Raman Sankaran, head of marketing with HealthSure, adds: "The demand for our type of service has increased dramatically in recent years, and as NHS treatment becomes less and less available that demand will increase.
"It is currently the case that fewer than 50 per cent of dentists in the UK are willing to accept NHS patients, and that figure will fall even lower as fresh changes are introduced."
The drop-in docs
Midlands plc is starting to take its health seriously - opening a door of opportunity for three enterprising doctors Drs Richard Newland, Bryan Fehilly, and Carsten Lesshast have launched an enterprise unique in Birmingham - the city's only private general medical practice.

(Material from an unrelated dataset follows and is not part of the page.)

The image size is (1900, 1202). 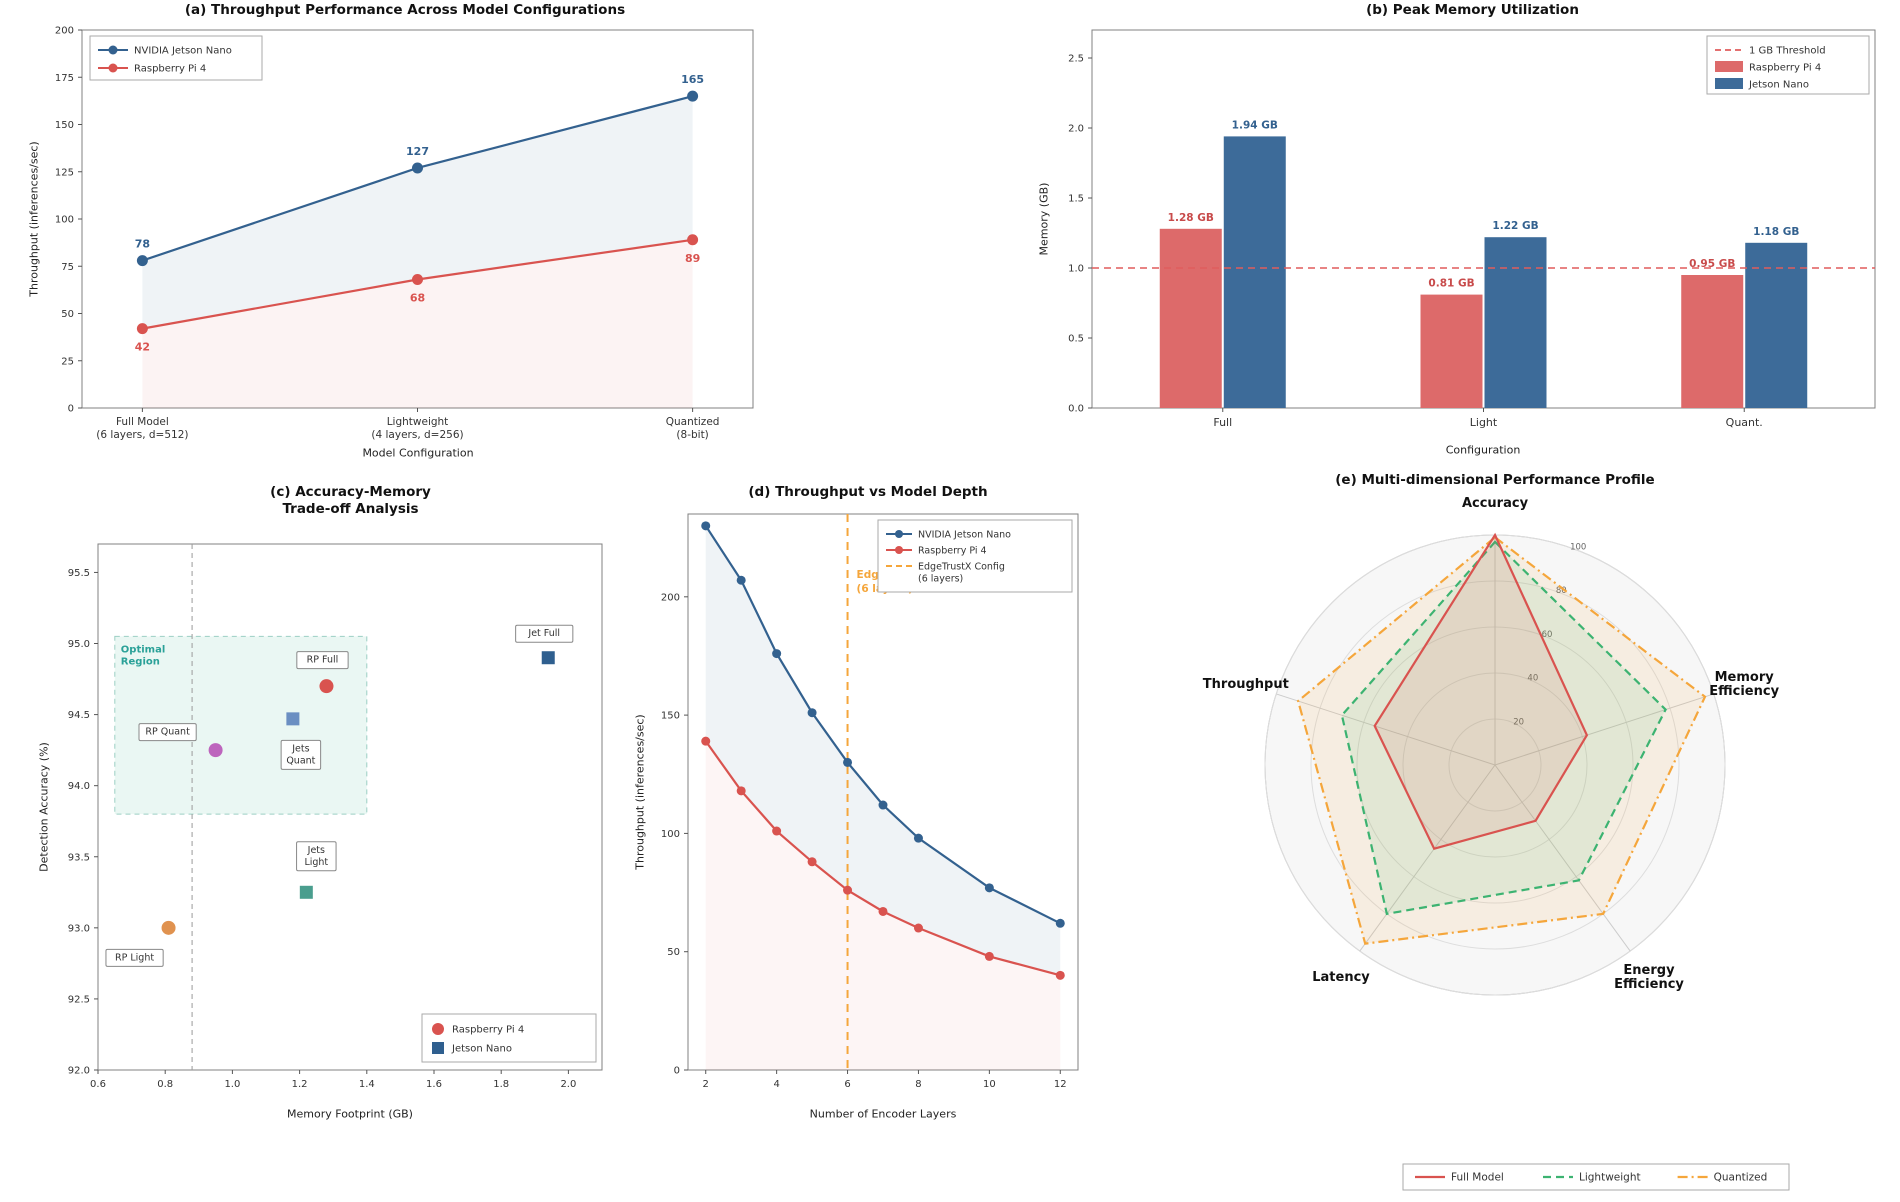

They have located their new venture in Newhall Street, in the commercial heart of the city and within a few minutes of almost every major legal and accountancy firm in Birmingham.
Modelling themselves on similar practices in the City of London, the trio are aiming to win 'walk in' business from the 150,000 or so corporate employees within a one mile radius of the centre.
Around 70 per cent of their work comes through the corporate route, but a respectable 30 per cent of clients are strictly private individuals. This proportion of the work is growing as Birmingham attracts increasing numbers of affluent people enticed by luxury loft-style living.
"People can phone us in the morning and get an appointment for the same afternoon," says Newland. "They can walk here in a few minutes, see a doctor and get treated very quickly.
"The alternative might be an appointment with their family doctor in a few days time that could entail taking the afternoon off."
He says many firms are happy to pick up the tab for the average £350 consultation - lasting 20 minutes or so - rather than risk having key employees absent for extended periods. Forward thinking companies now realise that managing absence is a key part of productivity," he adds.
"The service we offer isn't rushed in any way, and people who come to us know we will have time to deal with them properly. A patient who arrives with a chest infection might have his blood pressure checked before he leaves, as well."
More detailed medicals are available for around £3120, corporate value for money when compared to the average £3400 charged by a private hospital, claims Newland.
"The service is here for anyone who wants to use it. Patients don't have to de-register from their NHS doctor, and we keep our NHS colleagues informed of any treatment we give.
"In fact a lot of NHS doctors find what we are doing is quite convenient. They really don't need any more work than they already have."